Un tramo de la calle principal del caserío El Almendro en Huizúcar fue el punto de encuentro en el que muchos habitantes se reunieron para esperar que las autoridades anunciaran el rescate de los Hernández Melara, una familia que murió tras ser soterrados por un deslave provocado por las lluvias que afectaron al país en las últimas 24 horas.
Las víctimas son: Fátima Elizabeth Melara Hernández, 22 años, su hermana; Evelyn Magaly Hernández de, 15, el compañero de vida de Fátima, Billy Otoniel García Vásquez, de 21, sus hijos: Rosmery Gabriela Hernández Melara 4 y Jefferson Alexander Hernández Melara, de dos años.
El director del Cuerpo de Bomberos informó que la tragedia ocurrió a eso de las 2:00 de la mañana debido a la topografía del terreno inclinado, más la lluvia y la carga de árboles del sector.
Las primeros en conocer la tragedia fueron una tía y unas primas de Fátima y Evelyn, quienes regresaban de una vigilia en San Salvador.

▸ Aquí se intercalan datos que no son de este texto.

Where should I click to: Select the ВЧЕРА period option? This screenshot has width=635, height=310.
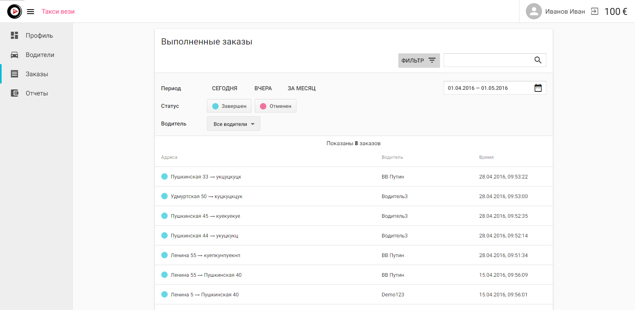click(263, 88)
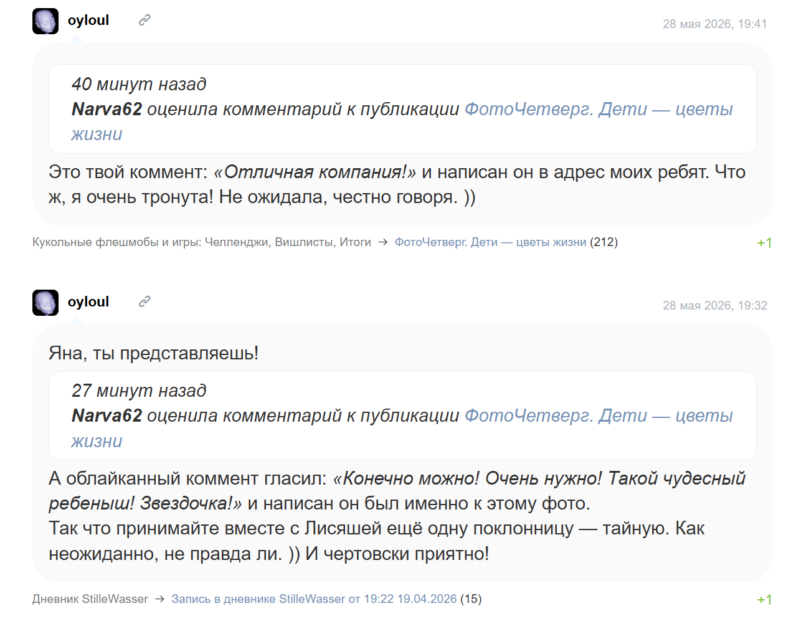Open ФотоЧетверг publication link in first footer
The height and width of the screenshot is (621, 791).
(491, 242)
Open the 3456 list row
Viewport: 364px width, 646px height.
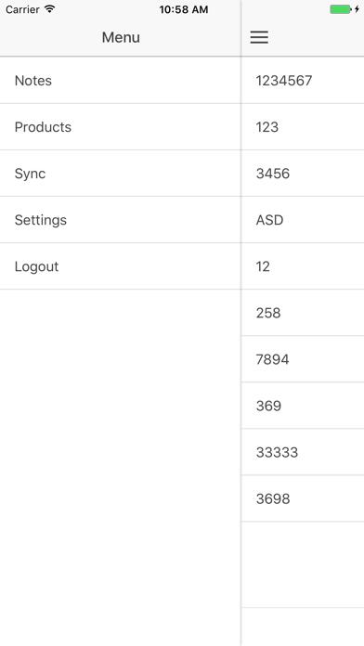pos(303,174)
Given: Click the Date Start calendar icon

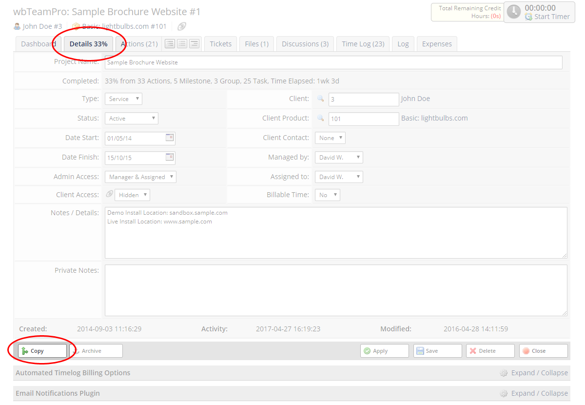Looking at the screenshot, I should coord(170,138).
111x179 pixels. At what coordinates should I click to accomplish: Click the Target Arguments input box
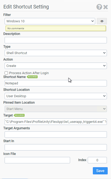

Martha Hernández tiene su casa a metros de donde vivían las víctimas, pero sus otras sobrinas tienen su vivienda cerca de donde residían los Hernández Melara.
La señora narró que una de las muchachas le gritó y pregunto si en su vivienda estaban la familia, a lo cual respondió que no. Agregó que bajaron corriendo y se encontraron con la casa soterrada.
«Ellas comenzaron a escarbar, alcanzaron a sacar a la niña de cuatro años, pero ya estaba casi muerta, todavía la niña [una nieta], le agarró la mano, se la apretó [la victima de 4 años] pero ya para morir porque como le había entrado el lodo y agua por la nariz y por la boca», dijo entre llantos la señora.
Una familia cristiana
Lo complicado para salir de La Pedrera y la falta de transporte de pasajeros no impedía a los Hernández Melara asistir a la iglesia Profética cada 15 días, es por eso que la familia será recordada por ser trabajadores y buenos cristianos, «fíjese que Fátima bajaba a la cancha a jugar con sus niños pequeños y siempre se le veía contenta y bien entregada a sus hijos, él muchacho de ella era bien trabajador y pues también asistían a una iglesia profética. Es una gran pérdida que el deslave se los llevó a todos de una sola vez», contó una conocida de las víctimas.